Tucows, a Canadian-based, publicly traded Internet services company, has launched a corporate blog; its first post reveals that it is the lucky eBay buyer of Kiko, the defunct online calendar start-up.
Tucows describes its business model:
provides Internet services and download libraries through a global distribution network of 6,000 service providers. This distribution network primarily consists of web hosting companies, ISPs (Internet Service Providers) and other Internet related service companies. These companies use Tucows' provisioned services to offer solutions to their customers: enterprises, small and medium businesses and consumers. Tucows is an accredited registrar with ICANN (the Internet Corporation for Assigned Names and Numbers) and earns most of its revenue from domain name registration services plus hosted email, spam and virus protection, Blogware, website building tools, the Platypus Billing System and digital certificates. Our company is in the business of managing data and simplifying complex business processes for this large and expanding network of service providers, who, in turn, provide e-business products and services to their customers -- an estimated 40-million end-users worldwide. These end-users, primarily small and medium-sized enterprises (SMEs) and individuals, represent one of the fastest growing segments of the Internet economy.

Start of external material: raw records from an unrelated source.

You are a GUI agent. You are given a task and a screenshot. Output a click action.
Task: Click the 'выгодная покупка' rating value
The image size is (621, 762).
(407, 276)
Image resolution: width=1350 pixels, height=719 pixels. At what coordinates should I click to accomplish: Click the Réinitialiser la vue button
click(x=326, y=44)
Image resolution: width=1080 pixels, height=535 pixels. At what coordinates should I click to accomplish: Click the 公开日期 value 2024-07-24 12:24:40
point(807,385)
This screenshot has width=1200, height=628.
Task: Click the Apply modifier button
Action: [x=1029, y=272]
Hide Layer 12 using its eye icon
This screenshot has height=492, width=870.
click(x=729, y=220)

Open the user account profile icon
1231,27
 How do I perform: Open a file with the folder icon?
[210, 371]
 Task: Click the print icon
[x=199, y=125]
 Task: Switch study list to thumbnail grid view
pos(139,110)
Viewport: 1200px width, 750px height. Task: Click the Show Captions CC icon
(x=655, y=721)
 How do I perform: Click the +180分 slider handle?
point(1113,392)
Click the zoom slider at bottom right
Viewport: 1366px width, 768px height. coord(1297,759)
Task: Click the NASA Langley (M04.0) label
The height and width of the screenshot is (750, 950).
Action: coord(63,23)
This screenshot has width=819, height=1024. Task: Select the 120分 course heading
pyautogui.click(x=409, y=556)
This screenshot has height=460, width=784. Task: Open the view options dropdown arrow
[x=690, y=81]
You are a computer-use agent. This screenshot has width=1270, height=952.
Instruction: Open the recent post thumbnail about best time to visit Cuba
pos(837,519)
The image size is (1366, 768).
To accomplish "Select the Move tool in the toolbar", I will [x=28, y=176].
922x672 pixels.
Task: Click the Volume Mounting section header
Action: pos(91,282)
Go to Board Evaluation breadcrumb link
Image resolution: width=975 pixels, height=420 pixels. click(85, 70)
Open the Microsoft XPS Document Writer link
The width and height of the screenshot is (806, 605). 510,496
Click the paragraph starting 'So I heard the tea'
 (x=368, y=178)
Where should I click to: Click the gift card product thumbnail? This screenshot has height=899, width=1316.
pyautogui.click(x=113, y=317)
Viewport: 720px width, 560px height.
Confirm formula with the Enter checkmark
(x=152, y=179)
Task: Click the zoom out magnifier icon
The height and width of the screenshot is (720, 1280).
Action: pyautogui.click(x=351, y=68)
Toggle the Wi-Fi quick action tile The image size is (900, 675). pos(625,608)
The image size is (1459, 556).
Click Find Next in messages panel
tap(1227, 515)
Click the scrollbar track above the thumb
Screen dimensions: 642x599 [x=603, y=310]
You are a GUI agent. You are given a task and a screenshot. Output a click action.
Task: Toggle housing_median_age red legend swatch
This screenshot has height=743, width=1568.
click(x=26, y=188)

For Tucows, its Kiko purchase represents a build vs. buy decision:
WHY DID WE BUY KIKO
there is really one big reason why we bought Kiko. We needed the functionality, quite desperately, inside of our email platform and it was going to take us a long time to get it. Especially at the level of sophistication Kiko has.
Most webmail platforms have a calendar but very few of them are ever used. It is quite simply a crappy user experience. We as users have a problem with shared calendar inside of Tucows and because we are a mixed-desktop environment we are not able to go with the expensive-frustrating-functional Exchange Server solution. At times there have been real pushes for this internally but I have pushed back and insisted that anything we do with a shared calendar be open standards. There is not much... So why didn't we build it? Well the short answer is we have so many things to do in general and so many exciting things to do with email in particular that it was just not going to be possible until at least Q2 of next year and even then the plan didn't really excite anyone around here. It looked sort of like the next-gen of our current offering. Had this not come up we would have probably stayed the course and looked to catch a break. When it did, we quickly went through a simple calculus...
First and foremost this was about better/faster. We were able to get a key feature done well, and done now. In my view we were lucky with a number of the small things that made this happen. The people were not part of the deal which held down value for one group of buyers. The retail user base was real but not too large, which held down value for another group of potential buyers...
In a nutshell, this was the kind of deal where we were buying exactly what they were selling. That makes for good business and, by the way, is too infrequently the case with Internet services.